> **Objectives**:
1. In the text on SIP call latency, what is the recommended maximum one-way voice delay?
2. Translate this sentence from the text on SIP call latency into Spanish: "Delays stack up across devices, Wi-Fi, and WAN paths."
3. Continue the text on SIP call latency from the point where it stops.

> **Document text**:
--------------------------------------------------

Calls feel awkward when speech arrives late.
Delays stack up across devices, Wi-Fi, and WAN paths.
Fix the path and settings; the conversation feels natural again.
Latency is one-way voice delay from mouth to ear. Keep it ≤150 ms one-way (≤300 ms RTT). Reduce network hops, queue time, Wi-Fi contention, and oversized buffers to keep speech snappy.

Latency comes from encode time, network transit, jitter buffers, and decode time. Jitter adds variation on top. Packet loss makes it worse. You tackle delay at each stage: wiring, Wi-Fi, WAN, devices, and PBX/SBC. Start with measurement, then apply small, proven fixes.
What causes high latency on my SIP calls—routing, Wi-Fi, firewalls, or ISP?
Delays hide in plain sight.
A single bad hop or busy uplink can ruin all calls.
Find the bottleneck, then make one change at a time.
Top culprits are long WAN routes, bufferbloat on uplinks, noisy or distant Wi-Fi, busy firewalls, VPN hairpins, and oversized packetization or jitter buffers. Wired first. Short paths. Small queues.

Dive deeper Paragraph:
1) Routing and ISP choices
Long AS paths, poor peering, or international hairpins add tens of milliseconds per leg. If your SIP trunk anchors in a far region, RTP trombones through a distant data center. Use providers with regional SBC/PoPs close to users. Ask the ISP about where they peer with your voice carrier. Avoid VPN hairpins that force traffic through HQ for no reason. Place SBCs or media relays near callers to keep audio local. When troubleshooting, separate signaling from media: Session Initiation Protocol (SIP) 1 setup issues can look like “lag,” while Real-time Transport Protocol (RTP) 2 path stretch causes true mouth-to-ear delay.

--------------------------------------------------

> **Dataset rows**:
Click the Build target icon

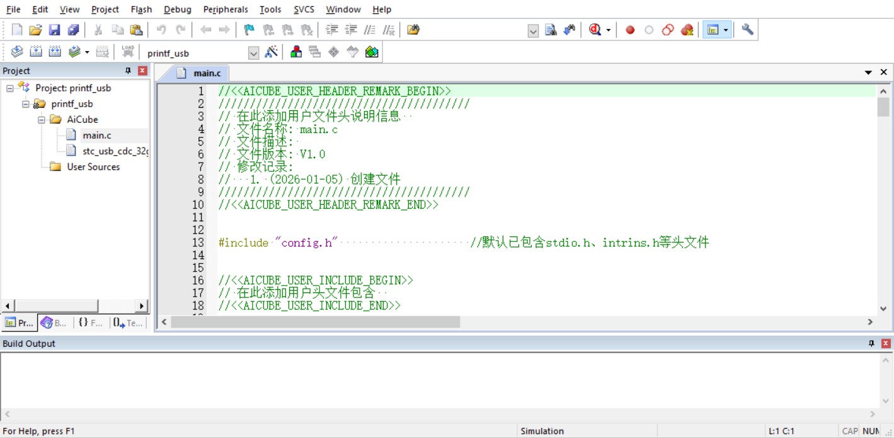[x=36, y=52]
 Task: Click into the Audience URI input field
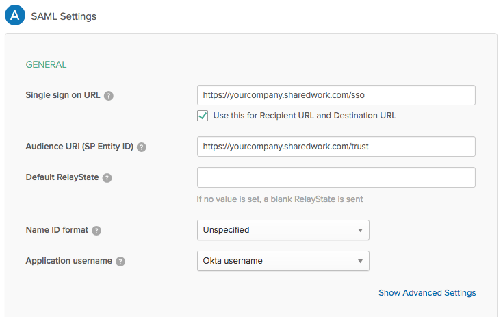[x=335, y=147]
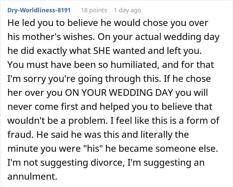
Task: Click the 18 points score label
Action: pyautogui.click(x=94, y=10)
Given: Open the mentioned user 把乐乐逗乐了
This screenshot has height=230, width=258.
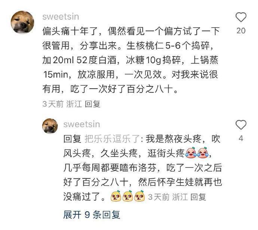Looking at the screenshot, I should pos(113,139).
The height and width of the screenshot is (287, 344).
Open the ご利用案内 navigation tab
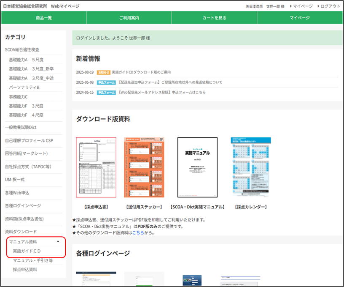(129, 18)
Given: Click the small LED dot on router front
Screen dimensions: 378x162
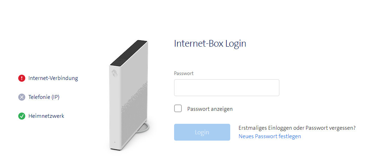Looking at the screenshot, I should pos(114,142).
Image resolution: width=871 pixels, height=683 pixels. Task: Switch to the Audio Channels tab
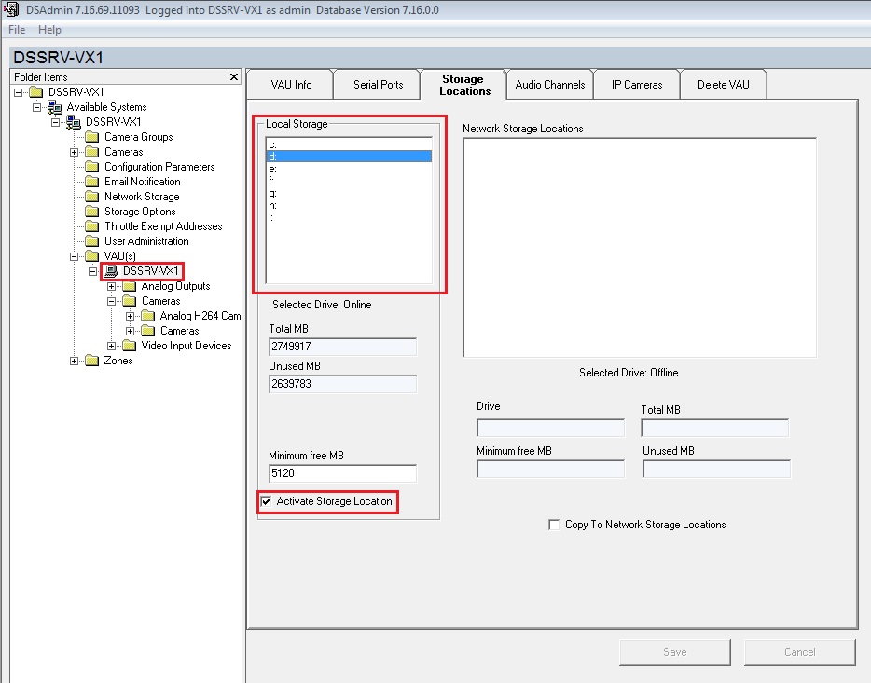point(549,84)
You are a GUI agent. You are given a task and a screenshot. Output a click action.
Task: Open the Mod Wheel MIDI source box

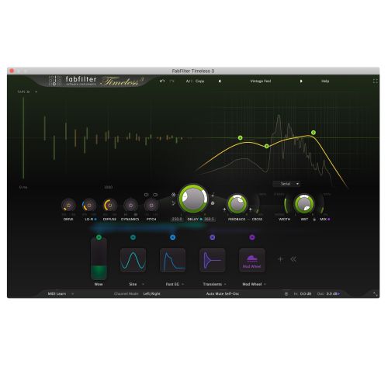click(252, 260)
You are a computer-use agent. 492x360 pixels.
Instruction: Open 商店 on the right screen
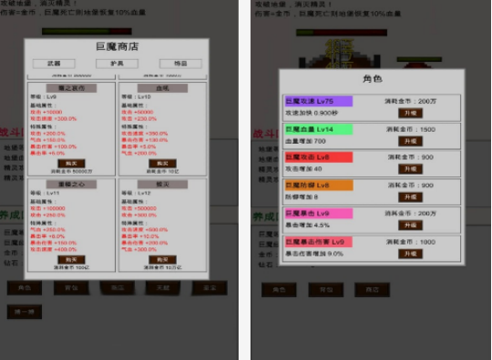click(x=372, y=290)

--------------------------------------------------

> **Outputs by task**:
1. 150 ms one-way (300 ms round trip) or less.

2. Los retrasos se acumulan a lo largo de los dispositivos, la red Wi-Fi y las rutas WAN.

3.
2) Bufferbloat and busy uplinks
Large uploads fill queues in consumer routers and some enterprise edges. Voice waits behind big TCP bursts. This increases one-way delay and jitter. Fix by enabling Smart Queue Management such as the Controlled Delay (CoDel) AQM 3 or the FQ-CoDel packet scheduler 4, or rate-limiting egress to ~90–95% of link speed. Put RTP in a strict-priority queue. Cap bulk transfers. This single change often drops mouth-to-ear delay by dozens of milliseconds during busy hours.
3) Wi-Fi friction
Wi-Fi adds contention, retries, and power-save wake delays. Prefer Ethernet. If you must use Wi-Fi, pick 5 GHz (or 6 GHz), set strong RSSI (≥-65 dBm), limit sticky roaming, and enable WMM Voice. Avoid crowded channels. Disable client power-saving features that park the radio between packets. Separate voice SSIDs are fine only if you also shape data SSIDs.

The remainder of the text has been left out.